*** Kaynak metin ***

Cumhurbaşkanı'nın geleneksel hale getirdiği "Muhtarlar Toplantısı"nda Lozan Barış Anlaşması hakkında söylediği ağır sözler, ister istemez tartışma konusu yapılıyor birkaç gündür. Doğrusu bu çıkışıyla "Usta" tabirini fazlasıyla hak ediyor Sayın Cumhurbaşkanı. Neyin ustası? Elbette siyasetin ustası. Zira Cumhurbaşkanı gördü ki; FETÖ soruşturması kapsamında oklar Ak Parti'ye yöneldi, bazı Ak Partililerin FETÖ'nün elebaşıyla fotoğrafları çıktı ve parti yönetimi bir miktar zorda kaldı, hemen devreye girdi ve böyle bir suni gündem yaratarak dikkatleri başka yöne çekti! Elbette
daha önce pek çok kere yaptığı gibi...

*** Veri kesiti ***

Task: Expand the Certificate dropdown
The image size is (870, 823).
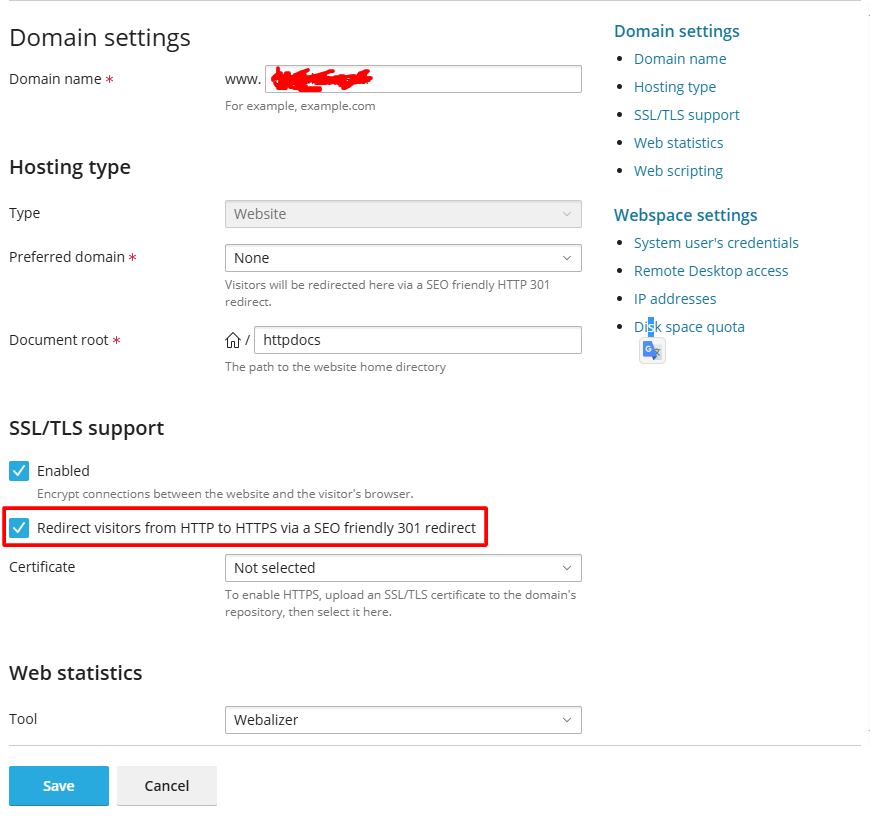Action: click(x=403, y=568)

***

> **Verilen görev**
Lozan yazısının "Cumhurbaşkanı'nın geleneksel hale" sözlerinden "kere yaptığı gibi..." sözlerine kadarki kısmını, "siyasetin" yerine "politikanın" koyarak yeniden yaz. Bu veri, işin hiçbir aşamasında kullanılmaz.

> **Alıştırmanın cevabı**
Cumhurbaşkanı'nın geleneksel hale getirdiği "Muhtarlar Toplantısı"nda Lozan Barış Anlaşması hakkında söylediği ağır sözler, ister istemez tartışma konusu yapılıyor birkaç gündür. Doğrusu bu çıkışıyla "Usta" tabirini fazlasıyla hak ediyor Sayın Cumhurbaşkanı. Neyin ustası? Elbette politikanın ustası. Zira Cumhurbaşkanı gördü ki; FETÖ soruşturması kapsamında oklar Ak Parti'ye yöneldi, bazı Ak Partililerin FETÖ'nün elebaşıyla fotoğrafları çıktı ve parti yönetimi bir miktar zorda kaldı, hemen devreye girdi ve böyle bir suni gündem yaratarak dikkatleri başka yöne çekti! Elbette
daha önce pek çok kere yaptığı gibi...